=== Set exercise A ===
Answer these from the biography of Alfred Dufresne, one line each, labeled (i), (ii), (iii):
(i) In which city was he born?
(ii) Who taught him at the Paris Conservatory?
(iii) Who wrote the libretto of L'hôtel de la poste?

=== Article ===
= Alfred Dufresne =

French composer and playwright

Jacques Marie Alfred Dufresne (1822, Orléans – 18 March 1863, Paris) was a 19th-century French composer and playwright.

A student of Fromental Halévy at the Paris Conservatory, he is mostly known for having written music for hundreds of songs by authors such as Jules Verne, Alfred de Musset, Alphonse de Lamartine or Victor Hugo.

He also composed operettas and opéras comiques including L'hôtel de la poste on a libretto by Philippe Gille.

=== Data records ===
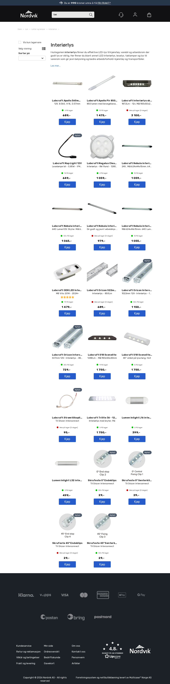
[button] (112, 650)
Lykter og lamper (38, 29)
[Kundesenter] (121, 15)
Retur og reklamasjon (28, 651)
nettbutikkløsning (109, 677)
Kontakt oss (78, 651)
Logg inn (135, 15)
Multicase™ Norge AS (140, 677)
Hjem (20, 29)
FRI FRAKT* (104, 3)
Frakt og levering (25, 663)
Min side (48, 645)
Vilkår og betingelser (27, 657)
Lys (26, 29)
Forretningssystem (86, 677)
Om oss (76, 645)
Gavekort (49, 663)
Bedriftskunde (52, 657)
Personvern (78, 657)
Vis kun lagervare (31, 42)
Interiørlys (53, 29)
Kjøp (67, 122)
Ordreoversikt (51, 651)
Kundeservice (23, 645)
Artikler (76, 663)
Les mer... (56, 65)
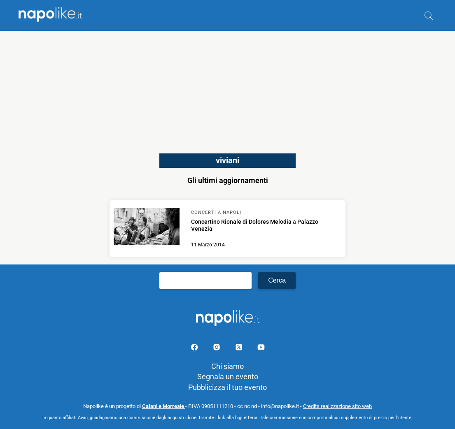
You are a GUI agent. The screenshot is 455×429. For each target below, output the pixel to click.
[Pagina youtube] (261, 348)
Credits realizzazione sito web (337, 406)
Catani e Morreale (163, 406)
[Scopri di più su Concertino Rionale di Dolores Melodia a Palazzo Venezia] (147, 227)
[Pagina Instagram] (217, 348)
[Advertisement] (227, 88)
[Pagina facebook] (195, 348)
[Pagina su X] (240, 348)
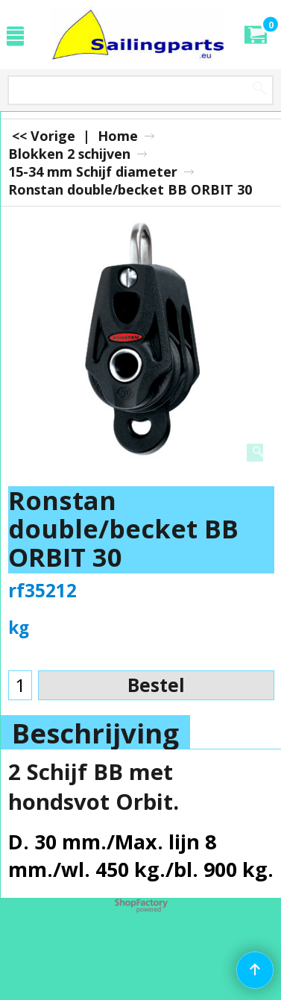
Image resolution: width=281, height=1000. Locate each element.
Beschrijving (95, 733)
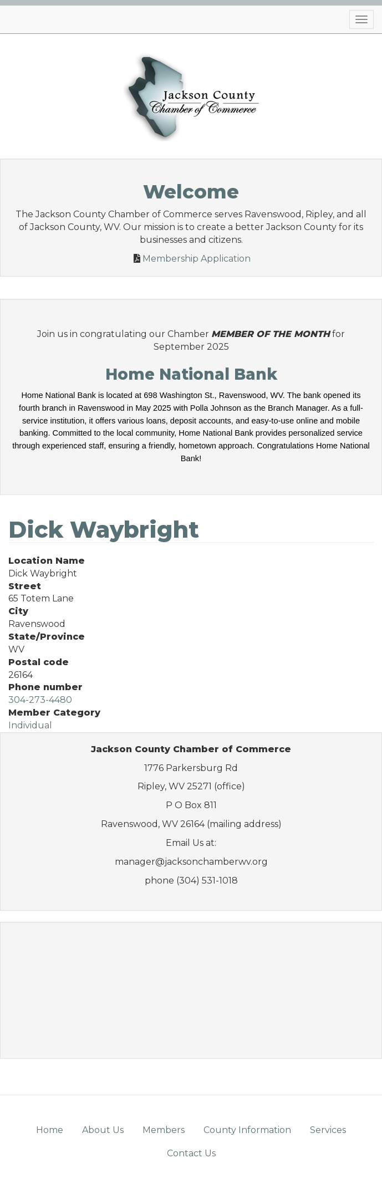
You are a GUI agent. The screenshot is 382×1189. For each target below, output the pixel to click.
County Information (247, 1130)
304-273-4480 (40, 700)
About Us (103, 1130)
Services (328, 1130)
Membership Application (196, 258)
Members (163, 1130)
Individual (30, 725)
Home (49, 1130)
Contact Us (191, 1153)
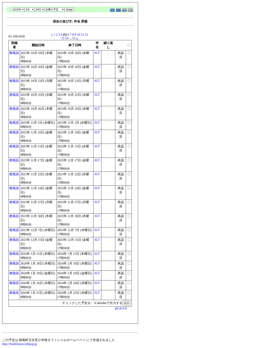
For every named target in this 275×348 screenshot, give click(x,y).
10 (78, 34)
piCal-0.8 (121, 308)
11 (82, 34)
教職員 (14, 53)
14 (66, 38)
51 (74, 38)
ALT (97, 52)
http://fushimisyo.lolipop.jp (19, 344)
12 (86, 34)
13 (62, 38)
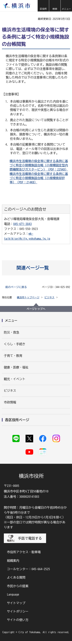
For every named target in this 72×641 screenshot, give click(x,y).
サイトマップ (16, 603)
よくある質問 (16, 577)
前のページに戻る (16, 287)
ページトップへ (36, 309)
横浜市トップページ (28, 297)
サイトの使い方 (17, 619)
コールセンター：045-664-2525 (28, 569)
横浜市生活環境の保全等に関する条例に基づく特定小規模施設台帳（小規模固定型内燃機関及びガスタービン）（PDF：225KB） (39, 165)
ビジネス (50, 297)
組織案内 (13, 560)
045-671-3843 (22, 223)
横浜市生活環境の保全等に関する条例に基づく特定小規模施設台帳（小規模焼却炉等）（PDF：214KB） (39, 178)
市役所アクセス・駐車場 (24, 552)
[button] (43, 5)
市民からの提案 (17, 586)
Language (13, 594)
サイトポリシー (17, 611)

=== Set exercise B ===
Copy the records verbatim, from their start through the line containing "http://fushimisyo.lolipop.jp (19, 344)", including both ends, and omit the pictures.

=== Complete output A ===
(i) Orléans
(ii) Fromental Halévy
(iii) Philippe Gille

=== Complete output B ===
[button] (112, 650)
Lykter og lamper (38, 29)
[Kundesenter] (121, 15)
Retur og reklamasjon (28, 651)
nettbutikkløsning (109, 677)
Kontakt oss (78, 651)
Logg inn (135, 15)
Multicase™ Norge AS (140, 677)
Hjem (20, 29)
FRI FRAKT* (104, 3)
Frakt og levering (25, 663)
Min side (48, 645)
Vilkår og betingelser (27, 657)
Lys (26, 29)
Forretningssystem (86, 677)
Om oss (76, 645)
Gavekort (49, 663)
Bedriftskunde (52, 657)
Personvern (78, 657)
Vis kun lagervare (31, 42)
Interiørlys (53, 29)
Kjøp (67, 122)
Ordreoversikt (51, 651)
Kundeservice (23, 645)
Artikler (76, 663)
Les mer... (56, 65)
You are a GUI agent. The screenshot is 455×429. For each target below, output the pixel to click.
[Pagina youtube] (261, 348)
Credits realizzazione sito web (337, 406)
Catani e Morreale (163, 406)
[Scopri di più su Concertino Rionale di Dolores Melodia a Palazzo Venezia] (147, 227)
[Pagina Instagram] (217, 348)
[Advertisement] (227, 88)
[Pagina facebook] (195, 348)
[Pagina su X] (240, 348)
Image resolution: width=281, height=1000. Locate each element.
Beschrijving (95, 733)
You are a GUI agent. The screenshot is 382×1189. For each target below, output the pixel to click.
County Information (247, 1130)
304-273-4480 (40, 700)
About Us (103, 1130)
Services (328, 1130)
Membership Application (196, 258)
Members (163, 1130)
Individual (30, 725)
Home (49, 1130)
Contact Us (191, 1153)
For every named target in this 275×348 screenshot, give click(x,y).
10 (78, 34)
piCal-0.8 (121, 308)
11 (82, 34)
教職員 (14, 53)
14 (66, 38)
51 (74, 38)
ALT (97, 52)
http://fushimisyo.lolipop.jp (19, 344)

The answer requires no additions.